### EXERCISE INSTRUCTIONS
Check which lines in the records hold "computer" and report how many there are, with no other text.

### DATA SHOWN

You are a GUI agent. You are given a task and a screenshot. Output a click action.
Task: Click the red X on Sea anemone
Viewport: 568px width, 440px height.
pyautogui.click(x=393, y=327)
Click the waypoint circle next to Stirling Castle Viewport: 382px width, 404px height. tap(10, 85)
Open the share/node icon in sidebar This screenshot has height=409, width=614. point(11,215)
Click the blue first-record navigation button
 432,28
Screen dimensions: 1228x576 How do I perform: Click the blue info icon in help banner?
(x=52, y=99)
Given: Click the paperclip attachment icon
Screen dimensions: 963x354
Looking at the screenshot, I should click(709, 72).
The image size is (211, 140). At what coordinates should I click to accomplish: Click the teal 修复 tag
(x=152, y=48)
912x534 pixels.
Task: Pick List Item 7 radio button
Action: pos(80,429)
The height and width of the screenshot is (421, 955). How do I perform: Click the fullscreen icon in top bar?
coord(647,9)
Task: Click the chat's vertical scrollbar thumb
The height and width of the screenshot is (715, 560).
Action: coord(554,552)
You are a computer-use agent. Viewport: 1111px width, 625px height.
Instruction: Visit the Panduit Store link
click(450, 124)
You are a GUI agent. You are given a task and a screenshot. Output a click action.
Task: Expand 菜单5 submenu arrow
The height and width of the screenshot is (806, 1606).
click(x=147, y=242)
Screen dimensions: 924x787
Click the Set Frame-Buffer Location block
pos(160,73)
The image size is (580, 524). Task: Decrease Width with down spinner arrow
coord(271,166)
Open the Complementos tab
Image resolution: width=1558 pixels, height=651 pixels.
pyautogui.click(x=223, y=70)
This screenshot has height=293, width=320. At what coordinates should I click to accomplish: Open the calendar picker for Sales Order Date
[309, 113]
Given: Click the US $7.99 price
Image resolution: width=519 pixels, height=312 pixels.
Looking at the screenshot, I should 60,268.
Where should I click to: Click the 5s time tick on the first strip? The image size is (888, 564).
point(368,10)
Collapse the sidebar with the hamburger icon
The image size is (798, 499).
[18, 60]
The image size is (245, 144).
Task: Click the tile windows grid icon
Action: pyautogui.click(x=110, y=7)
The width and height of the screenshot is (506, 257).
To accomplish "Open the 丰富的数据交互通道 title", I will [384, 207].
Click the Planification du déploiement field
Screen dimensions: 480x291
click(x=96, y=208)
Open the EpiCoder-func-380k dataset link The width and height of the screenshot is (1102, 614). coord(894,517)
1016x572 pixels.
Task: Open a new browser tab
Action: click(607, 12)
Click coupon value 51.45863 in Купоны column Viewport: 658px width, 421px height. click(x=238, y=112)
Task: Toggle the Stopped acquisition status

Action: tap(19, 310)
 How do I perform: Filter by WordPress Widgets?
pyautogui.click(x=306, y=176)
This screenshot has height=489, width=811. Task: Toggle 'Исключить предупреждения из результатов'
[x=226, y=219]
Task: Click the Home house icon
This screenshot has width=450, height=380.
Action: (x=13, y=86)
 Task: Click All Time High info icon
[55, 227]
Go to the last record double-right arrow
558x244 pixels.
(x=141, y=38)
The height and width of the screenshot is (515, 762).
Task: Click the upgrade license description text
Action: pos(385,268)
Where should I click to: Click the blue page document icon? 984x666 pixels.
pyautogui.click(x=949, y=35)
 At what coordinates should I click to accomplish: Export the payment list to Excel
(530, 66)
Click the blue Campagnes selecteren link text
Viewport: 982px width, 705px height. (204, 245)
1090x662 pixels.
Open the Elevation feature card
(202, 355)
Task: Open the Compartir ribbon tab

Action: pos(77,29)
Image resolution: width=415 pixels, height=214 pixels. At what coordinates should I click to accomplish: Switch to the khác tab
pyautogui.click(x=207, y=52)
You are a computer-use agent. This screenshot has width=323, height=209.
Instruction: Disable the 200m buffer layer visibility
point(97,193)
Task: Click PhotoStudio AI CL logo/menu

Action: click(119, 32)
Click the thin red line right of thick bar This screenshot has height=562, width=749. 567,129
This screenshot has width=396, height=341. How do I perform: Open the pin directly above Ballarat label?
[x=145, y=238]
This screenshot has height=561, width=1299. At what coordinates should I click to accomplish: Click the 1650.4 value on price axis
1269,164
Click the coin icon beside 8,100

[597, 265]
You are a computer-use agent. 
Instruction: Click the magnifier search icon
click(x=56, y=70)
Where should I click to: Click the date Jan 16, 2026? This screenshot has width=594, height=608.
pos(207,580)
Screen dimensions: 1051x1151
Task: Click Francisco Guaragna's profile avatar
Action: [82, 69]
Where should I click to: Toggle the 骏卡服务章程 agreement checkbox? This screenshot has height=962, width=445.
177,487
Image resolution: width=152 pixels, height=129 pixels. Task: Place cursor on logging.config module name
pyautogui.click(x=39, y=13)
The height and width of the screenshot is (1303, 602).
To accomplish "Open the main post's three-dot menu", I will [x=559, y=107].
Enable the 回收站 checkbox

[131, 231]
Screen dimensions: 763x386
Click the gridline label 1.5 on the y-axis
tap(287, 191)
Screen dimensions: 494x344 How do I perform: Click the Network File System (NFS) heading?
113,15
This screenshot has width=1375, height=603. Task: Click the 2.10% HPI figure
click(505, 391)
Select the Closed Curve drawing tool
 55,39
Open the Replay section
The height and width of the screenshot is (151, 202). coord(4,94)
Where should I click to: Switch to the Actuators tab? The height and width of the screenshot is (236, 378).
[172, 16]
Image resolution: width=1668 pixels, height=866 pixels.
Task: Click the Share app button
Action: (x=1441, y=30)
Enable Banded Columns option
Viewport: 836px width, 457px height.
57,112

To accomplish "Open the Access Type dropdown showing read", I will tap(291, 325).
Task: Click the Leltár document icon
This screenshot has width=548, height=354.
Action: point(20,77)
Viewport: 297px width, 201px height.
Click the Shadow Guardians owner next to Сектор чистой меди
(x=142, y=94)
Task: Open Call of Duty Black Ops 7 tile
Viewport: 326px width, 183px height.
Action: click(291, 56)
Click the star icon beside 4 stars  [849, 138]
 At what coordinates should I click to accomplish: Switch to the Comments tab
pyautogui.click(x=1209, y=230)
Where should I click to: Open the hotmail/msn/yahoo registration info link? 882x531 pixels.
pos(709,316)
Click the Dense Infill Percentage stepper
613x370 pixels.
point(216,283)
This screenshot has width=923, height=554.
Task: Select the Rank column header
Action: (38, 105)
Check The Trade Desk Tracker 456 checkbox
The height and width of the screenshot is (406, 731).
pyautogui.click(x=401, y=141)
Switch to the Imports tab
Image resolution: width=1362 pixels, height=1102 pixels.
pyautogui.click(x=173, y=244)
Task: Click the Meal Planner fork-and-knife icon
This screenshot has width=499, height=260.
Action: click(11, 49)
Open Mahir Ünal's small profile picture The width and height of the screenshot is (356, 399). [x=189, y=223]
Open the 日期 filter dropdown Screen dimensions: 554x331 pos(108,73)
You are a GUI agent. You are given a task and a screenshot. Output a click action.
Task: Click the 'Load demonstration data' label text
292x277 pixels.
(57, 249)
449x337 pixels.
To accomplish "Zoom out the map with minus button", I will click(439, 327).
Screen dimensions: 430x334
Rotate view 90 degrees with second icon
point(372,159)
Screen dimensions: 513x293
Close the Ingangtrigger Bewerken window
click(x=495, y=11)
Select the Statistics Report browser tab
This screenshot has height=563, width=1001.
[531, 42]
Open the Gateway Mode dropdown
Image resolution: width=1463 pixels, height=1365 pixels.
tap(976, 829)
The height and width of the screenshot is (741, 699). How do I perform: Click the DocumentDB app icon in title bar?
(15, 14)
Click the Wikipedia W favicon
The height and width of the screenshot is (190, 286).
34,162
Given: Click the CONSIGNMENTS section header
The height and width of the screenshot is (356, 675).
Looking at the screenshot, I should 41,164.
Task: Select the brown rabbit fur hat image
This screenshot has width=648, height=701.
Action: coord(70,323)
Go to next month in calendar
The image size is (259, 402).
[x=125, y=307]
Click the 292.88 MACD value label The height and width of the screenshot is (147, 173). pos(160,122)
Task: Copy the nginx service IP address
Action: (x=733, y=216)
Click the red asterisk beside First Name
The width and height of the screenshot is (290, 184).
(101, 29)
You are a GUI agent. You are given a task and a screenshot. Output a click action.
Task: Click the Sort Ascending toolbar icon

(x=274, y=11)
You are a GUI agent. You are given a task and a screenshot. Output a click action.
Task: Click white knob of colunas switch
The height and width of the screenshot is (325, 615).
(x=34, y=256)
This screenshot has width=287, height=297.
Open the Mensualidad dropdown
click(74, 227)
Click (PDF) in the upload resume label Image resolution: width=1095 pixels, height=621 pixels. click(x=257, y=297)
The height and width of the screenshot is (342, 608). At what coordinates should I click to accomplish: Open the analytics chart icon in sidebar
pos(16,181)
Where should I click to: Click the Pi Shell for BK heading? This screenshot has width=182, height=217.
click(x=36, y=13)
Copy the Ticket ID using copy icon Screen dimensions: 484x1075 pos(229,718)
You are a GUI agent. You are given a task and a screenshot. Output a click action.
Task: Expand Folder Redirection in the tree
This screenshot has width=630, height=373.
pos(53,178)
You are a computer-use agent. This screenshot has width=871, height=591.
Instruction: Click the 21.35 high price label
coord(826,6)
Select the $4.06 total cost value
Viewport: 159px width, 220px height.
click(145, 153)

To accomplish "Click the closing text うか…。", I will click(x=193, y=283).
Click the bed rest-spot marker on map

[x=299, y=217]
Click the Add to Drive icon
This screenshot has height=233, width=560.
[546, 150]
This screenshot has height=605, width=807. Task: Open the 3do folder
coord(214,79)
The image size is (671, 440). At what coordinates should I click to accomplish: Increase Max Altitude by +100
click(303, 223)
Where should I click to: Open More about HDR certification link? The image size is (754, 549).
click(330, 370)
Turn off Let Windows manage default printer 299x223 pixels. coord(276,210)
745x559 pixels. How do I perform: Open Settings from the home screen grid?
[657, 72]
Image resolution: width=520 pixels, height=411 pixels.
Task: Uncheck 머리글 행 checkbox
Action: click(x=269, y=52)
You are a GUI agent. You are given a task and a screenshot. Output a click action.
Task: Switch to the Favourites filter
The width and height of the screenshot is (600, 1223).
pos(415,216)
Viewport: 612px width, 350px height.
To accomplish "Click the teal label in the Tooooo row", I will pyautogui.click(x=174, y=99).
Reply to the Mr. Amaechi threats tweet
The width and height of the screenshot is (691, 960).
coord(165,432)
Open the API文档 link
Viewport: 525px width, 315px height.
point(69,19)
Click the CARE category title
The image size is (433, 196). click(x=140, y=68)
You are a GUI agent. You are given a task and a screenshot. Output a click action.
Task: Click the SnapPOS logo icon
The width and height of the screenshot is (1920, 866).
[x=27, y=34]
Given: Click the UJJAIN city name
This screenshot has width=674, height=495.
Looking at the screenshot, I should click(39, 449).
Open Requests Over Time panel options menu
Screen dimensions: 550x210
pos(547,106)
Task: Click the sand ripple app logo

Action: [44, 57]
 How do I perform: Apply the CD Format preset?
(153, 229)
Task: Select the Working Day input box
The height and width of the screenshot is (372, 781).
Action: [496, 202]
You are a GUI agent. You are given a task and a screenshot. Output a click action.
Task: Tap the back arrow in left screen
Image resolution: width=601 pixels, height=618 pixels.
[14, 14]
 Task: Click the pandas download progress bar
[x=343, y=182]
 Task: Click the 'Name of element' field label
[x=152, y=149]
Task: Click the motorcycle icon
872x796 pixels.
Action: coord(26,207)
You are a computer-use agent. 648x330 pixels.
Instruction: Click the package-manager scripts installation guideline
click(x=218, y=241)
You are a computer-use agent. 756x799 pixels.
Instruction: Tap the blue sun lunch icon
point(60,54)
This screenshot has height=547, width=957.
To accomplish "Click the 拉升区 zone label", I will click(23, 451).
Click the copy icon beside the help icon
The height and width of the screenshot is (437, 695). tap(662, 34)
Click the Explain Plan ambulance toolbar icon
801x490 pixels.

### RESPONSE AREA
6